Angel explains the various stages of the loan application and approval process. CIDRE mainly attracts new clients through local meetings or client recommendations. As required by law, clients come to the CIDRE office to pay back the loans. Collections in clients’ homes are not permitted. Angel is proud to report that the Colomi office has a portfolio at risk (PAR) of close to 0%. He relates this to the village’s matriarchal culture. Women are put in charge of bookkeeping and take the financial decisions. We hear this at virtually every end-client and organization we visit.

As a chemical engineer, Julio knows a lot about environmental risks. Part of the risk management is an assessment of a project’s environmental risks. If the potential impact is negative, the project is not financed. While this assessment is a voluntary arrangement, new legislation requires measures to tackle over-indebtedness. CIDRE uses the services of the private company INFOCRED to assess its clients with respect to the number of loans they have and their creditworthiness. As a regulated bank they would be able to access the central database directly and no longer depend on INFOCRED.

Other projects and plans

In addition to his work for CIDRE Julio has always been active in the field of consultancy and project development. He facilitated development co-operation between Bolivia and the Netherlands, Denmark, Germany, Great Britain and Switzerland on a whole range of subjects from offering viable alternatives to coca farmers to the construction of a hydroelectric plant which supplies Cochabamba with electricity and water.

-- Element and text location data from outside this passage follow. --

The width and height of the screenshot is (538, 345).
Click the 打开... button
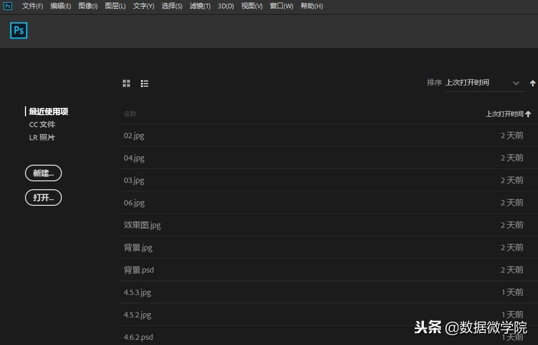(x=43, y=198)
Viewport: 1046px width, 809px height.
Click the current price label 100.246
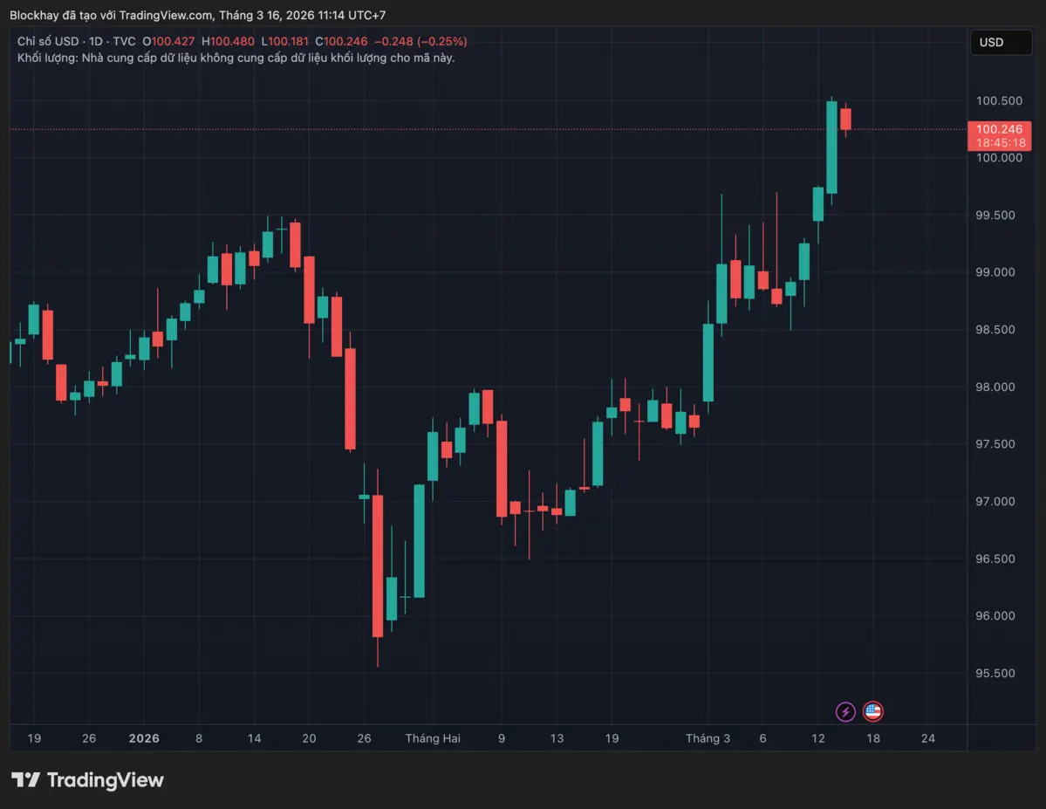point(998,131)
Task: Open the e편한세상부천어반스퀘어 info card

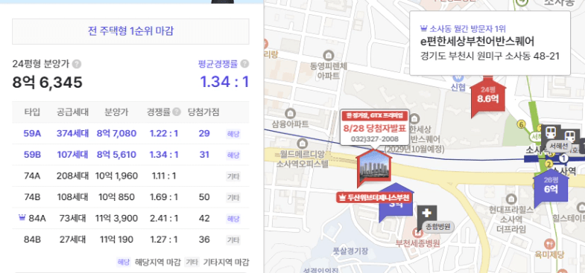Action: coord(490,43)
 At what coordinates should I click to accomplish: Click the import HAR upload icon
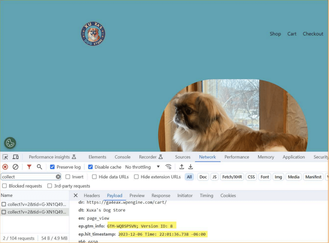(x=182, y=167)
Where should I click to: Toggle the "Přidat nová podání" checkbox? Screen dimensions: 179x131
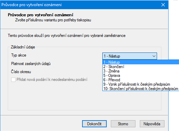13,80
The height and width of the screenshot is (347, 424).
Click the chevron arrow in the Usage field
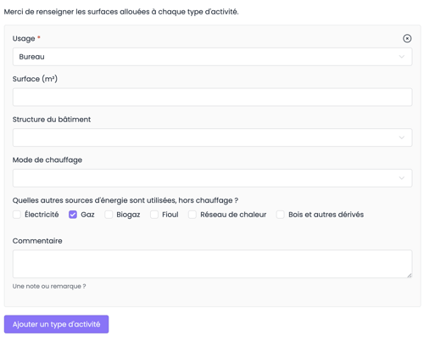401,57
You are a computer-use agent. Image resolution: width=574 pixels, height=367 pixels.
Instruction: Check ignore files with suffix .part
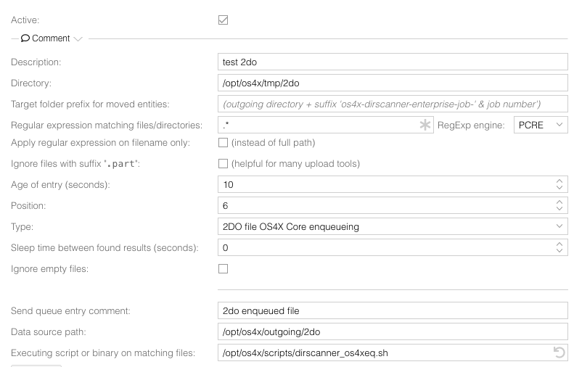[x=223, y=164]
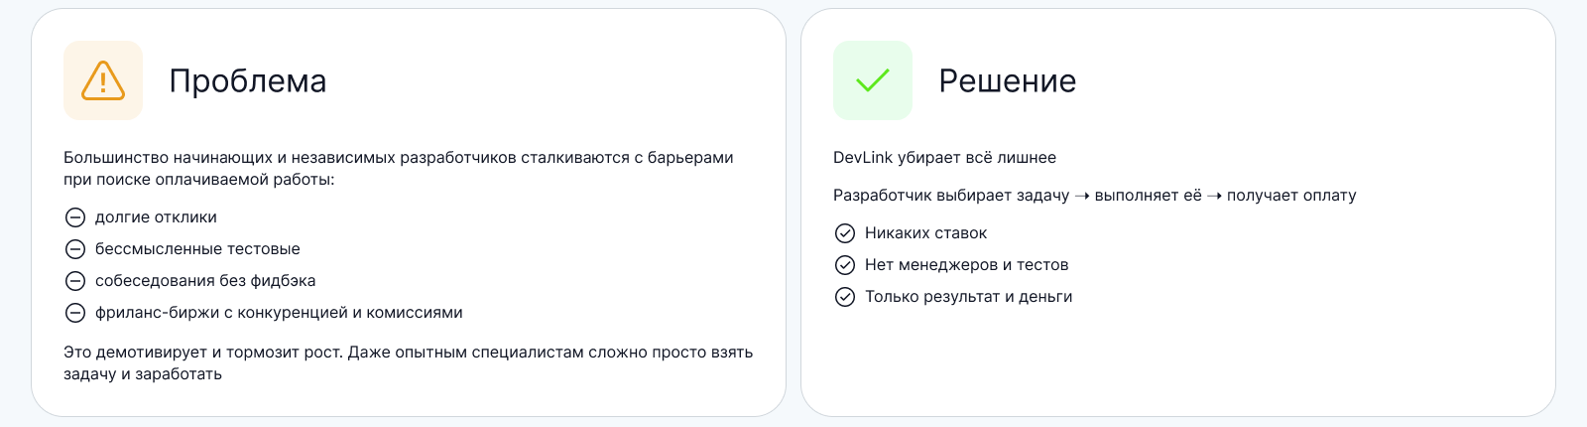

By the end of 2014 the transition to a PYME bank should be complete, says Julio. On the road he tells me more about his dreams. In addition to the regulated bank, CIDRE wants to establish a not-for-profit development organization. Julio’s next project might focus on the development of organic insecticides. The Pyrethrum plant is known to be a powerful insecticide. It grows well in Bolivia’s lowlands but so far no local production or extraction process has been established. Julio wants to change all that and (being very aware of the environmental impact of the extraction process) establish a production process without harmful solvents. This can be done by using supercritical carbon dioxide extraction techniques.

Bolivia’s greatest resource isn’t oil and gas, it’s people like Julio Alem and micro entrepreneurs with great ideas, skills and a real desire for change. I am glad that Oikocredit’s support helps people like Julio to implement their plans. I am looking at how I can lend support to his pyrethrum project. Any ideas you may have are more than welcome!